Vous avez raté votre vie? Avec nous, vous réussirez votre mort! Imaginez un magasin où l'on vend depuis dix générations tous les ingrédients possibles pour se suicider. Cette petite entreprise familiale prospère dans la tristesse et l'humeur sombre jusqu'au jour abominable où surgit un adversaire impitoyable : la joie de vivre...


Dans la famille Tuvache, pastiche de la famille Adams (les commissures retroussées en moins), l'horreur et le sadisme sont le gagne-pain quotidien. Mishima et Lucrèce éprouvent une totale admiration pour Vincent, leurs fils aîné dépressif chronique, anorexique fataliste au cerveau comprimé de bandes Velpeau, qui ne cesse de mâchouiller sa lèvre inférieur comme un vulgaire ruminant. Vient ensuite Marilyn, stéréotype de l'adolescente mal dans sa peau, rejetant et vomissant sur chaque courbe de son corps en pleine transformation, et n'aspirant qu'à la Libération ... boycottée évidemment par ses géniteurs, qui comptent bien lui refiler l'affaire familiale.

Notre petit monde évolue dans la morosité, son existence ne cesse de défier le lugubre, jusqu'au jour où l'Apocalypse décide d'y mettre son grain de sel. Une espèce de parasite, optimiste éternel, engendré au cours d'un essayage test de préservatif percé, commercialisé afin de favoriser la contraction de MST, entreprend la difficile tâche de bouleverser entièrement l'ordre des choses.
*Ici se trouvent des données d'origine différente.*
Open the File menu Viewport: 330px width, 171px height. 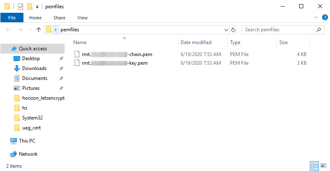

Le sourire radieux, Alan ne peut s'empêcher de puiser, de fouiller tel l'archéologue, la moindre parcelle de beauté et de bonheur dans l'amas d'horreur le plus extrême dont sa famille et les médias le matraquent à longueur de journée. Alan, nous touche par sa vision édulcorée à la limite de la mièvrerie, cette bulle euphorique dans laquelle il nage et qu'on lui jalouserait presque. Voir la vie en rose quand tout votre entourage dévoue son existence à la noircir, voilà le pari de Jean Teulé. Aussi originale soit la thématique, je m'attendais à être soutenue tout au long de ma lecture par un style incisif et excitant. A la place, j'ai vogué entre énumérations de procédures suicidaires hilarantes et une certaine prévisibilité dans l'enchaînement des événements.

Rien ne vous surprend véritablement, et même si le résumé vous indiquait que la joie de vivre viendrait pénétrer, réanimer ce monde dépressif et suicidaire qui se jette chaque soir par centaine d'âmes, de la tour Moïse, formant une pluie incandescente.

On boude Teulé de nous amener si facilement et de façon trop évidente vers une fin qui vous laisse affamés !

Difficile de passer d'une banalisation exagérée de la thèse suicidaire, d'une réduction à un vulgaire produit de consommation, en déployant une dose de fantaisie à saluer, à chute qui n'en est pas tellement une, une sorte de brasse bouillon qui fait perdre toute sa saveur à l'écriture pêchue de l'auteur.